Requisitos:
**1)** Indique si cada afirmación concuerda con el fragmento sobre Rulfo. Responda sí o no y cite textualmente las palabras del fragmento que lo deciden: (a) Rulfo tuvo una formación que puede considerarse espectacular. (b) La madre de Rulfo murió temprano. (c) A Rulfo le atraía lo urbano.
**2)** Retome el fragmento sobre Rulfo y continúelo a partir de su última oración.

Fragmento de página:
========
Rulfo no tenía esa estampa. No era un escritor de tinta en sangre, ni mostraba el atuendo característico del oficio. La historia universal de la literatura muestra ejemplos parecidos, aunque tal vez con otros aderezos. No tuvo una formación que pueda considerarse espectacular, quebrada sin dudas por las dificultades que la violencia guerrera imponía por los tiempos de su niñez y de su juventud, malogrando la vida de su padre y luego viendo morir bien temprano a su madre. Rulfo es hijo de orfelinato y de custodias abueleras. Y es también hijo de desarraigos. Y producto genuino de la ruralía jalisciense. Lo urbano no le hacía tilín.
========
Datos proporcionados:

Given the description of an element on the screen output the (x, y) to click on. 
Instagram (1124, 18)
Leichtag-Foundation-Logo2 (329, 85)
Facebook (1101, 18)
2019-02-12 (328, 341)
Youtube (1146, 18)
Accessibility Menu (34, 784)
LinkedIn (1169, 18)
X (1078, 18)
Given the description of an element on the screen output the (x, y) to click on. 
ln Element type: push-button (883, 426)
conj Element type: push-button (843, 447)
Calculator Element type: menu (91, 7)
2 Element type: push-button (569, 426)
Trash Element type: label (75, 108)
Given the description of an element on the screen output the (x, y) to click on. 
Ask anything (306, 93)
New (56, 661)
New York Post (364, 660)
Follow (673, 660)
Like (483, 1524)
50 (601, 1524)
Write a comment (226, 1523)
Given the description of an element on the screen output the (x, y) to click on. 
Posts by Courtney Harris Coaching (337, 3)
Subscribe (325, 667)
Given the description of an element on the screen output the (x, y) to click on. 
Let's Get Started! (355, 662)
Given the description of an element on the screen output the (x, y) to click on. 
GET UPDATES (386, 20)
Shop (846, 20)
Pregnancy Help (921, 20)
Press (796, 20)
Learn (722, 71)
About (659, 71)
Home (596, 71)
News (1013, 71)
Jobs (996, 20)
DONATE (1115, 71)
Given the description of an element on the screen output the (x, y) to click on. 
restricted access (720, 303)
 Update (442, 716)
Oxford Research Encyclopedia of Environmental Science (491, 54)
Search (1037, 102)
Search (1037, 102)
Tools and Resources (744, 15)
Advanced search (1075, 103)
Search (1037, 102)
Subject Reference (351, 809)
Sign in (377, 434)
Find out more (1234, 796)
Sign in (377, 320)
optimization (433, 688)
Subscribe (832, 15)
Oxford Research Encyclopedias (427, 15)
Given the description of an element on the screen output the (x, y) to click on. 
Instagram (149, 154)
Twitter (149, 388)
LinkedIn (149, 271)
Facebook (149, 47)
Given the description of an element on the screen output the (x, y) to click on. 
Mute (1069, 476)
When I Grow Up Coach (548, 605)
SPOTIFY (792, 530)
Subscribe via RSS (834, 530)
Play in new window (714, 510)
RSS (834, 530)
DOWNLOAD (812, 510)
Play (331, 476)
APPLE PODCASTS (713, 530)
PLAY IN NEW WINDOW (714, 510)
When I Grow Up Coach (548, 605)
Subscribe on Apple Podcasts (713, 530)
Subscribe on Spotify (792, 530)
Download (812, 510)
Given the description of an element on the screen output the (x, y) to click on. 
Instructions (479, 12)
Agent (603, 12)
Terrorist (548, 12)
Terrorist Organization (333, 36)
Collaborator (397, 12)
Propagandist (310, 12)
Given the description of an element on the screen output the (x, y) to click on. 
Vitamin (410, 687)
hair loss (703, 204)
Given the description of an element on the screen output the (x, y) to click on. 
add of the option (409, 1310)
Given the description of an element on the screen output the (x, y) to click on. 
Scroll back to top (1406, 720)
========
Resultados por tarea:
**1)**
(a) No: "No tuvo una formación que pueda considerarse espectacular"
(b) Sí: "luego viendo morir bien temprano a su madre"
(c) No: "Lo urbano no le hacía tilín."

**2)**
Bueno, formación sí tuvo. Lecturas específicas las hay, comprobadas. Pero, le negaron más de una vez la posibilidad de llegar a las aulas de institutos y universidades. El ambiente académico no quiso darle entrada nunca. Solitario, cambiaba frecuentemente de ciudad aunque no de ropero. El ajuar le era escaso como escasas les fueron las monedas para divertirse o leer a voluntad, si acaso tuvo esta manía entre sus deberes. Pero sí. Se afirma que leyó a Faulkner, a Joyce, a Virginia Woolf, y alguno asegura que se aventuró con la lectura de autores nórdicos y escandinavos que ni antes ni hoy estuvieron en las planillas lectoriales de sus colegas. Y colegas tampoco tuvo en demasía, aunque los discípulos sobrarían tiempo más tarde. Tantos fueron, aunque tan pocos los que cogieron las señas clave de su genialidad.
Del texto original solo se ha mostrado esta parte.